The two-day conference got underway after the National Assembly in February this year adopted a motion to amend the Constitution so as to allow for the expropriation of land without compensation. The matter was subsequently referred to the Joint Constitutional Review Committee.

The Summit, said Deputy President Mabuza, comes at a time of significant economic challenges which include sluggish economic growth and job losses.

He said discussions on land reform measures that seek to address inequalities of the past flow from land dispossession and economic exclusion.

Agri-SA President Dan Kriek said given South Africa’s history, one has to acknowledge the effects of colonialism on the country. He said the economic dilemma facing the country is that there has been increased levels of uncertainty, adding that it’s not good news for investors.

“We need to instil confidence in the South African economy and the solution is that we need to restore the dignity of our people,” said Kriek.

Adding to Kriek’s comments, Deputy President Mabuza said the issue of land has always been a sensitive matter and is at the heart of ordinary people’s daily struggles for economic participation and social empowerment.
 
“Access to land for productive use in agriculture, industrial development and human settlements remains a defining feature for the aspirations of those with no access to land. There are many voices crying for access to land to improve the living conditions and open up opportunities for sustainable livelihoods,” he said.

He said access to land improves prospects for the ability to improve the quality of lives of many South Africans in urban and far-flung rural areas under the jurisdiction of traditional leaders.
 
He also stressed the importance of making land accessible to people who want to ‘work the land’ and put it to productive use so that the productive capacity of the country is maximized.  
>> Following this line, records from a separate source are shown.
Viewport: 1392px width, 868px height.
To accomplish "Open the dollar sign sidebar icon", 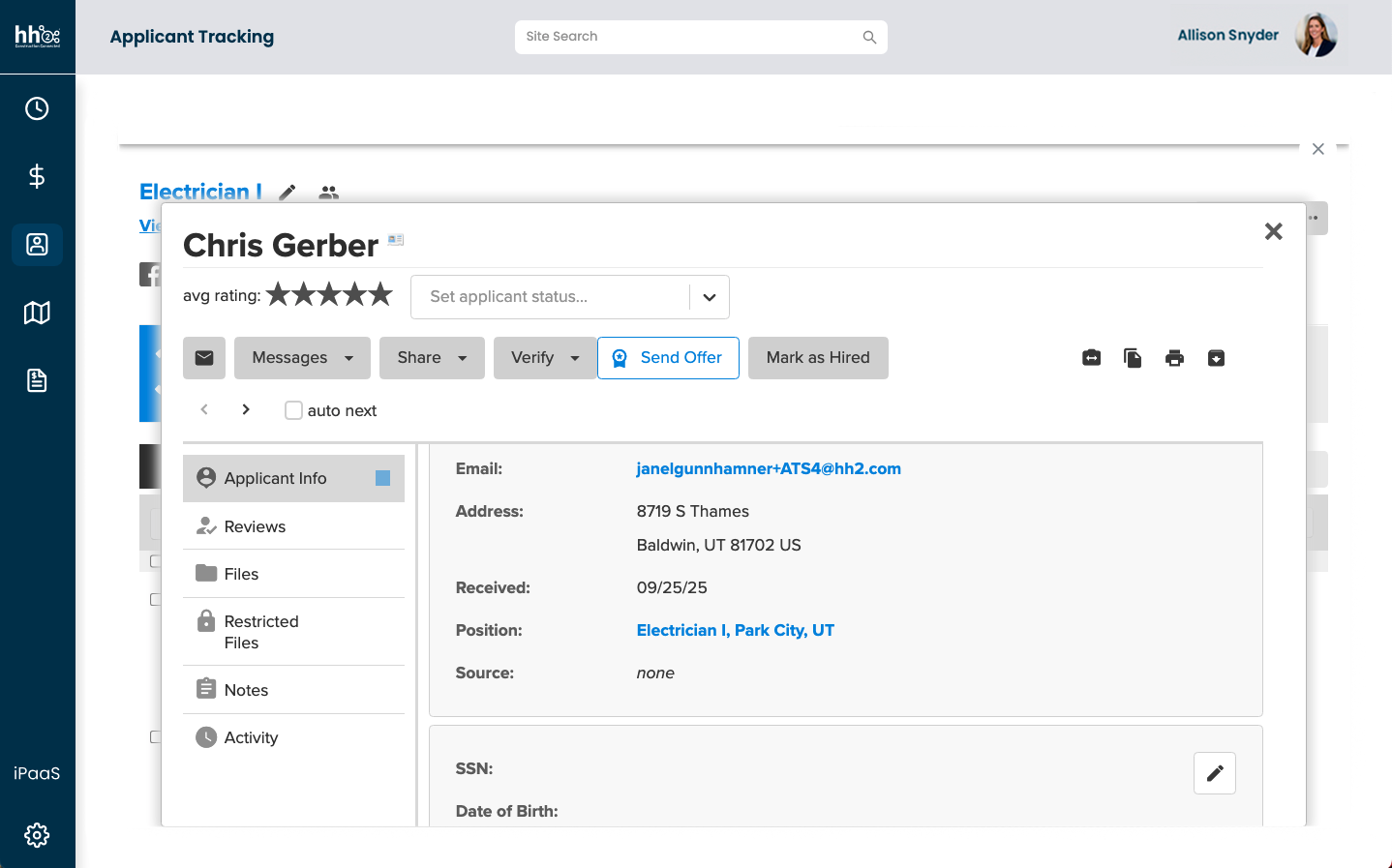I will [x=37, y=176].
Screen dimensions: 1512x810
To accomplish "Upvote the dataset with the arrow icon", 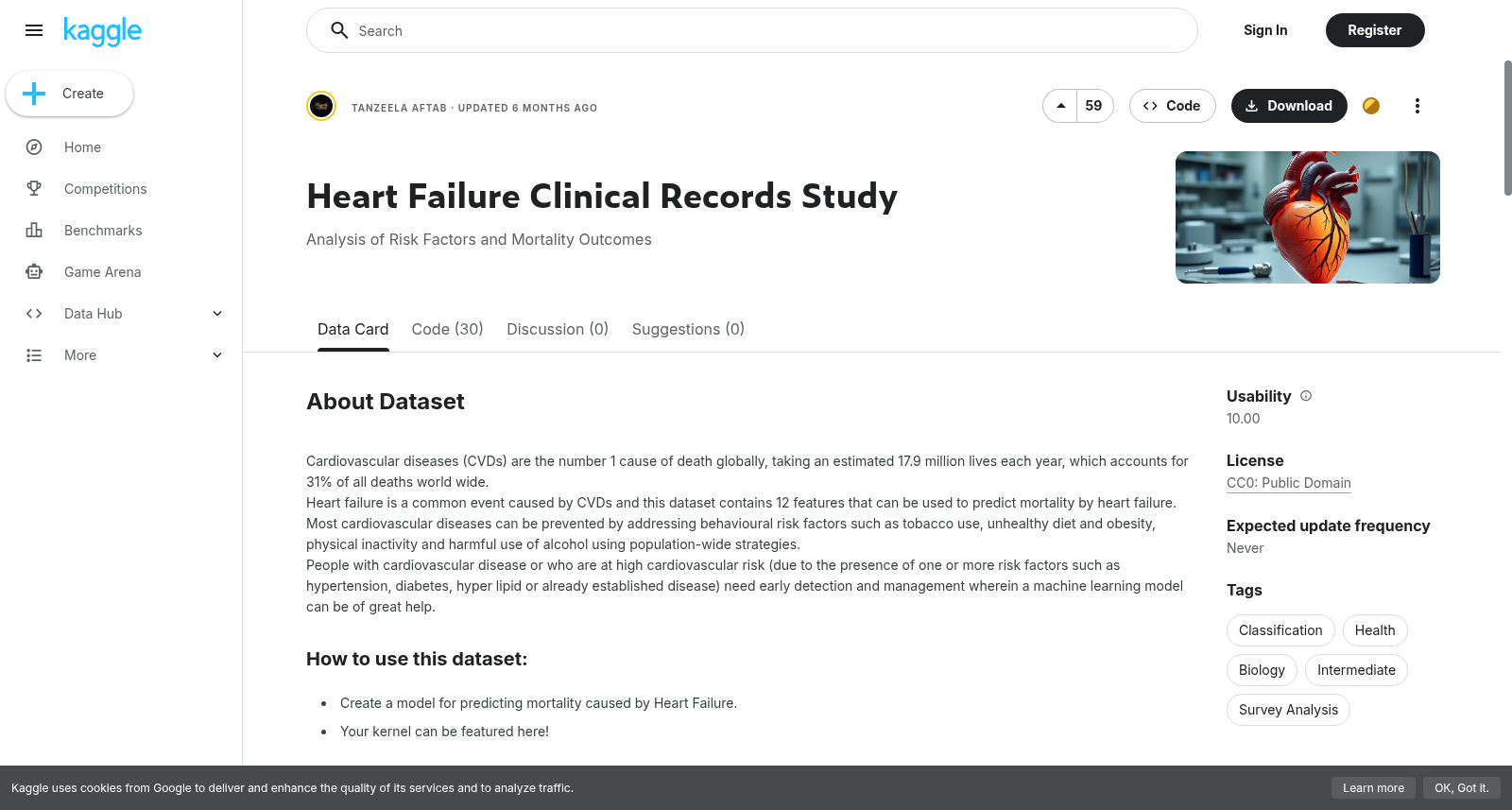I will pos(1060,106).
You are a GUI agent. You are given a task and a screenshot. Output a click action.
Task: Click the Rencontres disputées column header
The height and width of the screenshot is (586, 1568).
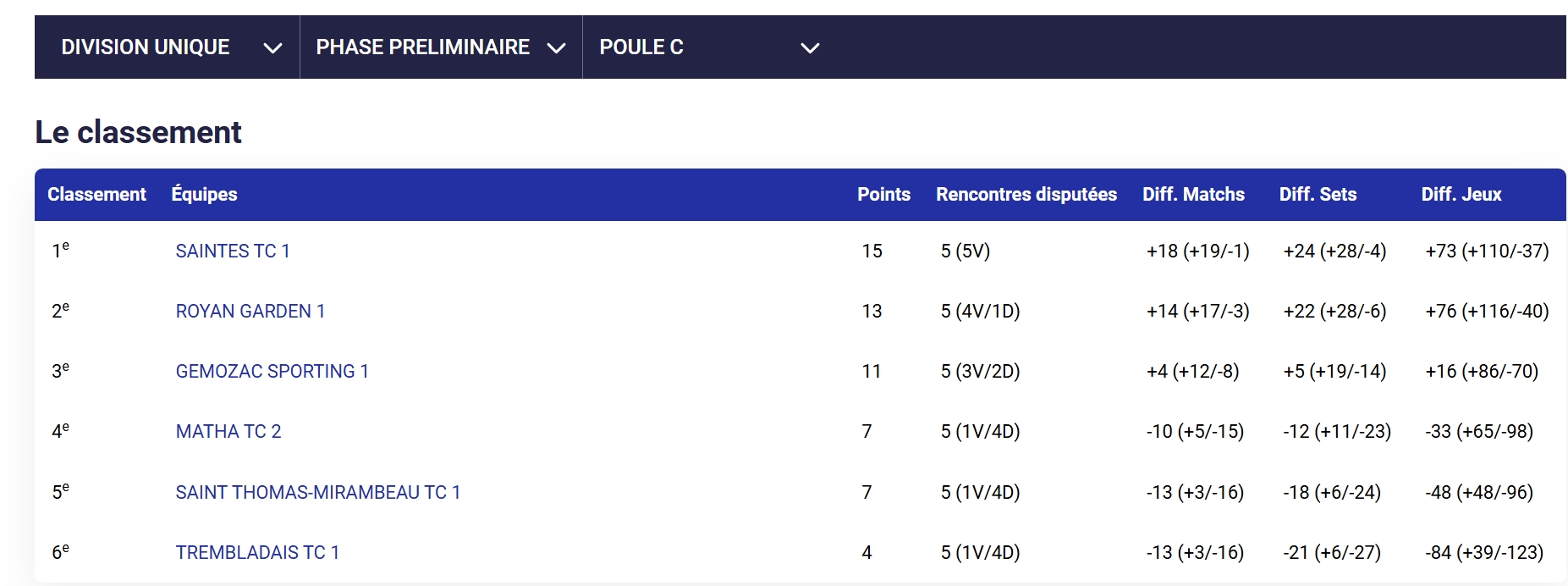[1026, 195]
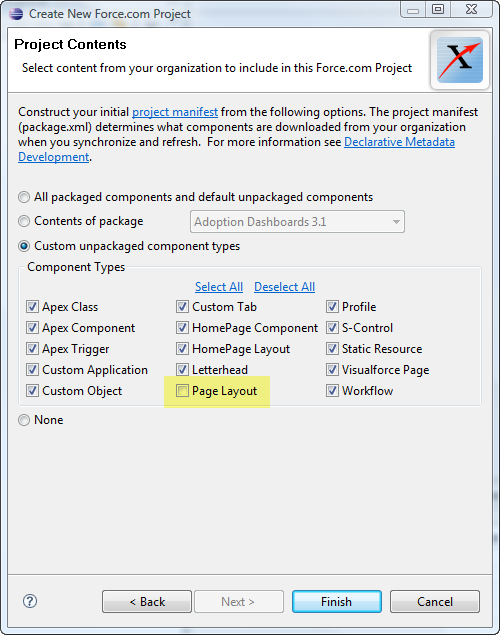Screen dimensions: 500x635
Task: Enable the Page Layout checkbox
Action: click(x=182, y=391)
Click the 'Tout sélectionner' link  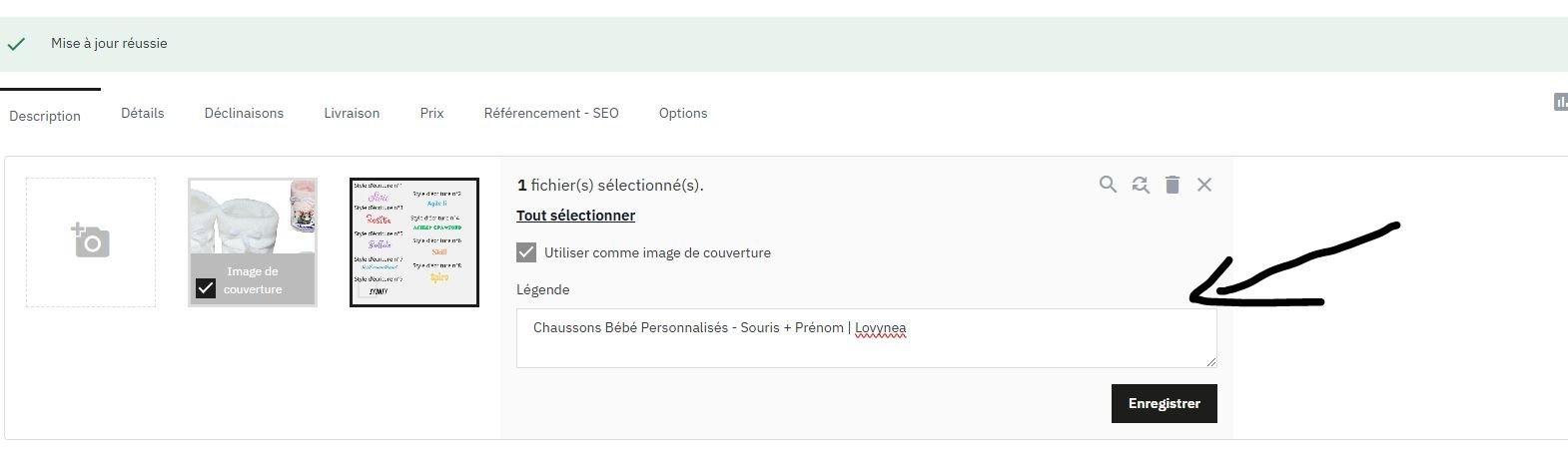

In the same vein, government strongly spoke out against land grabs, saying that government will protect land while supporting farmers.

He discouraged those who use the sensitive and emotive issue of land as a means of dividing South Africans.

“Everything we do will be done within the confines of our constitutional framework. We are resolute in protecting the sector to prevent any contraction and threat to food security.”

Support for the sector

Deputy President Mabuza said government will work closely with the agriculture sector in developing and implementing a package of post-settlement support measures to enhance productivity of restituted land as well as communal land under the custodianship of traditional leaders.

The Deputy President acknowledged that progress on land reform has not happened at the desired speed.

“Similarly, there is an acknowledgement that where land restitution has been effected, not all of that land has been put to productive use,” he told the Summit.

Government committed to land restitution

The South African Government has stated that it is committed to a fair and sustainable land restitution and redistribution process.

However, government will not tolerate disorder and lawlessness, and will act against those who break the law.

The South African government has repeatedly stated that nobody has any right to invade land or to violate other people’s rights and that it will at all times  uphold the law and ensure that the rights of all South Africans are protected. 

It has further stated that it will not tolerate any acts of violence and intimidation that seek to undermine it's efforts to ensure the stability of the country.